Die Freiheit der Eheschließung ist in Art. 12 EMRK, Art. 9 der Europäischen Grundrechtecharta (GR-Charta) und Art. 16 Abs. 2 der Allgemeinen Erklärung der Menschenrechte der Vereinten Nationen (UN-Charta) garantiert. Zudem droht einer von einer Zwangsheirat betroffenen Frau mit beachtlicher Wahrscheinlichkeit psychische, physische und sexuelle Gewalt im Sinne des § 3a Abs. 2 Nr. 1 AsylG und im Falle der Verweigerung der Zwangsheirat oder der Flucht aus dieser physische Gewalt bis hin zur gezielten Tötung (siehe etwa VG Hannover, Urteil vom 3. März 2020 – 7 A 1787/20 – juris, Rn. 34; VG Würzburg, Urteil vom 14. März 2019 – W 9 K 17.31742 – juris, Rn. 30; VG Gießen, Urteil vom 2. September 2019 – 1 K 7171/17.GI.A – juris, Rn. 24).

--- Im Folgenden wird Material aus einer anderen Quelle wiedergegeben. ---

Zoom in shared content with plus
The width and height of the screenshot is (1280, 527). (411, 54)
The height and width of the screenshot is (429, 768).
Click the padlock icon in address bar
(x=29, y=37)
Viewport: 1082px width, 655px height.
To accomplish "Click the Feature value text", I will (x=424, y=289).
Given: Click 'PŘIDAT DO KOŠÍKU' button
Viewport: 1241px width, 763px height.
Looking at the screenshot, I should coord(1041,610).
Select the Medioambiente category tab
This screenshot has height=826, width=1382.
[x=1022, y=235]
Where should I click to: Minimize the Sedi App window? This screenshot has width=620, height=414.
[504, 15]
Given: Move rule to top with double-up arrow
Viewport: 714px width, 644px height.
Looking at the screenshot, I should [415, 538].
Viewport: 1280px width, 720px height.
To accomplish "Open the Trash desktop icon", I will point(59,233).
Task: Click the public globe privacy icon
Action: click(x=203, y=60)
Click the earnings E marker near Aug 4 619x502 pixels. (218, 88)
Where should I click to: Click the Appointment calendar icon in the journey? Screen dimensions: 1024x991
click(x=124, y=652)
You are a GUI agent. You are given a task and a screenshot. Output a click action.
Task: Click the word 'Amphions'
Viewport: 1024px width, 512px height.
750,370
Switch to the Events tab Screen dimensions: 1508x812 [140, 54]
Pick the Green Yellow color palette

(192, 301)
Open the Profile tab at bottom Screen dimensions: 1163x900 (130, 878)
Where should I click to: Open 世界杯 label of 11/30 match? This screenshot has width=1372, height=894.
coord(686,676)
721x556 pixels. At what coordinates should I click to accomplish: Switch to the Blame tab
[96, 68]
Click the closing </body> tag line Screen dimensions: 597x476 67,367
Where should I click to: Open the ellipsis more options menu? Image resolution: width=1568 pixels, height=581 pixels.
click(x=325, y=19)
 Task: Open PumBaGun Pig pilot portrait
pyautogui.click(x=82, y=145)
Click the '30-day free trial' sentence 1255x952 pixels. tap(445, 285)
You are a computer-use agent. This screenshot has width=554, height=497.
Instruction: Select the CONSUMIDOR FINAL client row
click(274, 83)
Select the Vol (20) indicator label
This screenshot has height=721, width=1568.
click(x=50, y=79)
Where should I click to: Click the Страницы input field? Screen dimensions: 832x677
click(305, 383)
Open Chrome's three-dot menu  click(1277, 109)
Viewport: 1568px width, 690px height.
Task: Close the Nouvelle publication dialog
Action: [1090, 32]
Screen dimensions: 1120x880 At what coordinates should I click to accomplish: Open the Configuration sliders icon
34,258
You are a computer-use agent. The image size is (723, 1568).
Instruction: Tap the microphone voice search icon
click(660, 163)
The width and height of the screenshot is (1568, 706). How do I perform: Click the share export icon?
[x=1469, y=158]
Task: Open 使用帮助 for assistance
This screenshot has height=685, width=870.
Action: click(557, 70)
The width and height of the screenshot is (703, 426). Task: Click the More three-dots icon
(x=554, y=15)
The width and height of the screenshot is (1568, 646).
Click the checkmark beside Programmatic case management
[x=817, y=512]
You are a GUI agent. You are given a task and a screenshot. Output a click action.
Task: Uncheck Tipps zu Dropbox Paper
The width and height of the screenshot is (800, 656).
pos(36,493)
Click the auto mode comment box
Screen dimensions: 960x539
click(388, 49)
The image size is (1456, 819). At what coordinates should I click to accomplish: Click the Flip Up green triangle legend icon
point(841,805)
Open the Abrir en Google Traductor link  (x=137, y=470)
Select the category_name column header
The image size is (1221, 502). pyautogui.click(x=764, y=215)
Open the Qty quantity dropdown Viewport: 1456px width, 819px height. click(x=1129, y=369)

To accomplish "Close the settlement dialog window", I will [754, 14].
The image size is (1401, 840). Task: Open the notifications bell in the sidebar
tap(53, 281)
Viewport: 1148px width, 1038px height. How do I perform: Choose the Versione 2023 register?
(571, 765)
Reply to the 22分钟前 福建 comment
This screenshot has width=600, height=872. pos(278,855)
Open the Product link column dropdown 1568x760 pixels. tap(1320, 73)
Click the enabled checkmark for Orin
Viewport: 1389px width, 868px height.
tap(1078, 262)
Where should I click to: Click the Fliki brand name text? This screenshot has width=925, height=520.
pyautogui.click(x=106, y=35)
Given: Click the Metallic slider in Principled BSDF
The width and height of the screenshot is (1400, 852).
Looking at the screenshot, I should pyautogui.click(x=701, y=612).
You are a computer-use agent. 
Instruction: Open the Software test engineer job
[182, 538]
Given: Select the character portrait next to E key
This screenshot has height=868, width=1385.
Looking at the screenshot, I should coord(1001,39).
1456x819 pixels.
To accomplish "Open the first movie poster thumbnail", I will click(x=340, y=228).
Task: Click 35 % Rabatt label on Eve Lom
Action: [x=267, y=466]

Die Verfolgungshandlungen seitens des Ehemanns der Klägerin zu 1) erfolgten und drohen der Klägerin zu 1) aufgrund der Zugehörigkeit zu einer sozialen Gruppe i. S. v. §§ 3 Abs. 1 Nr. 1, 3b Abs. 1 Nr. 4 AsylG. […]
[E]ine Zwangsheirat sowie die damit einhergehenden und für den Fall der Flucht aus dieser drohenden Gewalt- bis hin zu Tötungshandlungen [stellen] nach den vorbezeichneten Ausführungen an das unverfügbare Merkmal des Geschlechts anknüpfende Verfolgungshandlungen dar.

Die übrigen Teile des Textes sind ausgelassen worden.